◆ Görev
Aşağıdaki Fitch haberinde "Kredi derecelendirme kuruluşu" ifadesiyle başlayan ve "baskıyı artırabileceğini söyledi." ifadesiyle biten bölümü, bu son ifade de dahil olmak üzere harfi harfine aktarın.

◆ Kaynak
★ ★ ★

Kredi derecelendirme kuruluşu Fitch
Ratings, “TÜRKİYE EKONOMİSİNDEKİ
DENGELENME ZORLAŞTI”
Türkiye ekonomisindeki yeniden
dengelenmenin zorlaştığını ve 2. çeyrek büyüme verilerinin TCMB üzerindeki
baskıyı artırabileceğini söyledi.
“Enflasyon yüksekken yapılan faiz indirimleri
göz önünde bulundurulduğunda, para politikası kafa karıştırıcı oldu”
Türkiye’de bankacılık sistemi ve etkili regülatörlerin,
kredi notu için destekleyici olduğunu, ancak son dönemlerdeki hızlı kredi
artışının bankalar için önemli bir risk oluşturduğunu ifade etti.
Yılın ilk yarısındaki başarılı politika
düzenlemelerine rağmen Türkiye ekonomisindeki yeniden dengelenmenin
zorlaşabileceğini söyledi. Para politikası Mayıs’tan bu yana daha esnek hâle
getirilse de, Euro Bölgesi’ndeki zayıf toparlanma ve artan jeopolitik riskler,
cari açık dengelenmesini yavaşlatabilir. Son veriler, yeniden dengelenmeye
ilişkin karışık sinyaller veriyor. Türkiye Cumhuriyet Merkez Bankası’nın (TCMB)
13 haftalık hareketli göstergeleri, yıllık kredi büyümesinin 2013’e kıyasla
yarı yarıya azalarak yüzde 20’ye gerilediğine işaret ediyor. Bu düşüşün hızı
yavaşlamış olsa da, daha fazla faiz indirimi, bu yavaşlama trendini
değiştirebilir. TCMB araştırması, cari açığın özellikle kredi büyümesine
duyarlı olduğunu gösteriyor.
Diğer yandan çekirdek enflasyon yılbaşından
bu yana yüzde 9’un üzerinde seyrederek, TCMB’nin yılsonu tahmini ve orta vadeli
hedefinin çok üzerinde kaldı. Hızlanan enflasyona rağmen, para politikasında
gevşemeye gidildi. TCMB son toplantısında 1 haftalık repo faizini yüzde 8.25’te
bırakırken, gecelik borç verme faizlerini indirdi. TCMB üzerindeki faiz
indirimi baskısının azaldığına yönelik hiçbir işaret yok. Bu baskının, bu hafta
açıklanan ve bir önceki çeyrekteki yüzde 4.3 oranından yüzde 2.1’e gerileyen 2.

★ ★ ★

◆ Verilen malzeme

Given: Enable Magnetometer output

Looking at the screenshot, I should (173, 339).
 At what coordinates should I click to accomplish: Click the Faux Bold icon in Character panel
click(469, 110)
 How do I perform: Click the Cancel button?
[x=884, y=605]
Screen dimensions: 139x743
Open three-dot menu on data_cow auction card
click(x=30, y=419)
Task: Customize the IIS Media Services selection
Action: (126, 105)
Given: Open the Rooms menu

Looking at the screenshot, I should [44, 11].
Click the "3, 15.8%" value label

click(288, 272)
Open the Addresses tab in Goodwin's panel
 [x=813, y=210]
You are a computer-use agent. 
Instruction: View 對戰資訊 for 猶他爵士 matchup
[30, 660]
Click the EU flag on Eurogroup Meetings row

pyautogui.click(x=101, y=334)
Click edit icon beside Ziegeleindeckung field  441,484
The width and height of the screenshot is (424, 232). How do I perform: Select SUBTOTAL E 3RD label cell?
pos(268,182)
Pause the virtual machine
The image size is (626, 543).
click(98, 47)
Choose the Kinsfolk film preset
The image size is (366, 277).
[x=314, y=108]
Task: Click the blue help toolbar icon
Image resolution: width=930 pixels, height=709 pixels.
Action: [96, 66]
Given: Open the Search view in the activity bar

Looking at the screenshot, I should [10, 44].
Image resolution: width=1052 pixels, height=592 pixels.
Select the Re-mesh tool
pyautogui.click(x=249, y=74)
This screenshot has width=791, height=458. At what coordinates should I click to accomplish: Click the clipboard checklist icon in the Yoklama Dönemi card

★ ★ ★

◆ Cevap
Kredi derecelendirme kuruluşu Fitch
Ratings, “TÜRKİYE EKONOMİSİNDEKİ
DENGELENME ZORLAŞTI”
Türkiye ekonomisindeki yeniden
dengelenmenin zorlaştığını ve 2. çeyrek büyüme verilerinin TCMB üzerindeki
baskıyı artırabileceğini söyledi.